De acordo com o pesquisador do Ipea Camillo Bassi, aumentar de 30% para 50% a parcela do Fundeb que serve para cálculo do piso da Educação abriria espaço fiscal acumulado de R$ 33 bilhões para o governo até 2026 sem mexer no piso, sem cortar recursos do Fundeb e sem desvincular receitas - hoje, os pisos de Saúde e Educação são vinculados à arrecadação do governo.
O cálculo simula o efeito em três anos (2024, 2025 e 2026) se a mudança estivesse em vigor. Com a alteração, seriam necessários menos recursos que não fazem parte do Fundeb para cumprir o piso da Educação. Além disso, a mudança não depende de alteração na Constituição, mas apenas de um projeto de lei com aprovação da maioria simples dos parlamentares.
Para Camillo Bassi, a mudança daria mais "racionalidade" para a contabilidade dos gastos do governo. Além do espaço fiscal, a alteração também diminui o impacto do Fundeb no resultado primário da União. No cenário em que a fração aumenta de 30% para 50%, o peso do fundo no resultado cairia de R$ 123 bilhões para R$ 116 bilhões em 2024 e de R$ 166 bilhões para R$ 157 bilhões em 2026.
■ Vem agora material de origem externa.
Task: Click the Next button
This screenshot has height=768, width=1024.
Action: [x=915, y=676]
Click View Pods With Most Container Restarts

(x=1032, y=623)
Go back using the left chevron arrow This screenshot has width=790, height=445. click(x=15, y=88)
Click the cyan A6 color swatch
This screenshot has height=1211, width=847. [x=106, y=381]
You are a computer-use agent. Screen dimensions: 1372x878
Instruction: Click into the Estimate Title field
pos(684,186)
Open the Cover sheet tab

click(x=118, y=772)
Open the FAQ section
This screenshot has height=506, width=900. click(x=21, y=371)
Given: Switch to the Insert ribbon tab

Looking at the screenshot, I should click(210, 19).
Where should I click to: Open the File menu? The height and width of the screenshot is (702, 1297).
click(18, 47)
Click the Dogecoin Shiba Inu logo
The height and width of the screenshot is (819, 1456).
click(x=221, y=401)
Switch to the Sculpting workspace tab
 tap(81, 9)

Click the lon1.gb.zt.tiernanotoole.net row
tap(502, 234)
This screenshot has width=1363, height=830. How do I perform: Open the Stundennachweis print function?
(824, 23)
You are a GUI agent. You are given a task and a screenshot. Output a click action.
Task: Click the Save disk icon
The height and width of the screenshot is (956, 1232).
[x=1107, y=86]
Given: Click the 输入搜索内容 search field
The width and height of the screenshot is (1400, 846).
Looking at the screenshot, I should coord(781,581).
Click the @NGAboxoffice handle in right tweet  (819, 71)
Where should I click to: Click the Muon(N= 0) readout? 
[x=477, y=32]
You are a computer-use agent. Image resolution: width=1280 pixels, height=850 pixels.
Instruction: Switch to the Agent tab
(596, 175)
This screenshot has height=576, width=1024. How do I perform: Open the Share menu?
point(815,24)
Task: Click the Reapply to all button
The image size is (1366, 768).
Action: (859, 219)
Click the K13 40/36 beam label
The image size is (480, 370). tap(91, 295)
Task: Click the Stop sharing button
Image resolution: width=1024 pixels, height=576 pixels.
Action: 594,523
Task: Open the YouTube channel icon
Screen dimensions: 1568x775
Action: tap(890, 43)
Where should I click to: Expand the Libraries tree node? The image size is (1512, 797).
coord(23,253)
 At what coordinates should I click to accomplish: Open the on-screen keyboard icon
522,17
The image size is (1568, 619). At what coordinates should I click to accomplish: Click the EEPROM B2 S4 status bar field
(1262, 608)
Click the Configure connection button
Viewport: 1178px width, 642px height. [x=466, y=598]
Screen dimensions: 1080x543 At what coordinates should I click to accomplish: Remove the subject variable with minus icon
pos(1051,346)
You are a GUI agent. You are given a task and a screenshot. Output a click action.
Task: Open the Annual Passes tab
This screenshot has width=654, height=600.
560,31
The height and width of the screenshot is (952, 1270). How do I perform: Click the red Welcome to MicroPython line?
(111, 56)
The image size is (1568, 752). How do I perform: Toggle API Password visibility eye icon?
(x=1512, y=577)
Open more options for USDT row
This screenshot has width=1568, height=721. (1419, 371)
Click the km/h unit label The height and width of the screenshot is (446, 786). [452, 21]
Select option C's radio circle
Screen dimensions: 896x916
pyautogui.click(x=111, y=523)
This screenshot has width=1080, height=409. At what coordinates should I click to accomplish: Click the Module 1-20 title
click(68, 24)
"É a única solução ou retoma o teto de gastos (que suspendeu o piso da Educação vinculado à arrecadação por um crescimento atrelado apenas à inflação)", diz Bassi. "Quando você aumenta a fração da complementação da União no Fundeb como ação de manutenção e desenvolvimento do ensino (piso da Educação), o hiato se estreita e a contabilidade ganha racionalidade."
O Ministério do Planejamento avalia outras alternativas para o Fundeb. Segundo apurou a reportagem com interlocutores a par das conversas, há hoje quatro propostas em discussão, ainda em estado incipiente.
FALTA SINAL VERDE
A mudança no Fundeb - vista com resistência no Ministério da Educação, segundo apurou a reportagem - ainda terá de passar pelo crivo do presidente Luiz Inácio Lula da Silva. Tebet conversou sobre o assunto com Lula, que deu autorização para a ministra falar sobre o tema e pautar a discussão, após ele ter descartado mudanças nos pisos da Saúde e da Educação. O presidente, porém, ainda não deu sinal verde para uma mudança efetiva no fundo.
A equipe deseja apresentar uma proposta ainda no primeiro semestre de 2025. A leitura é de que a janela para aprovar alguma mudança neste mandato se limita ao próximo ano, uma vez que 2026 é ano eleitoral.
As informações são do jornal O Estado de S. Paulo.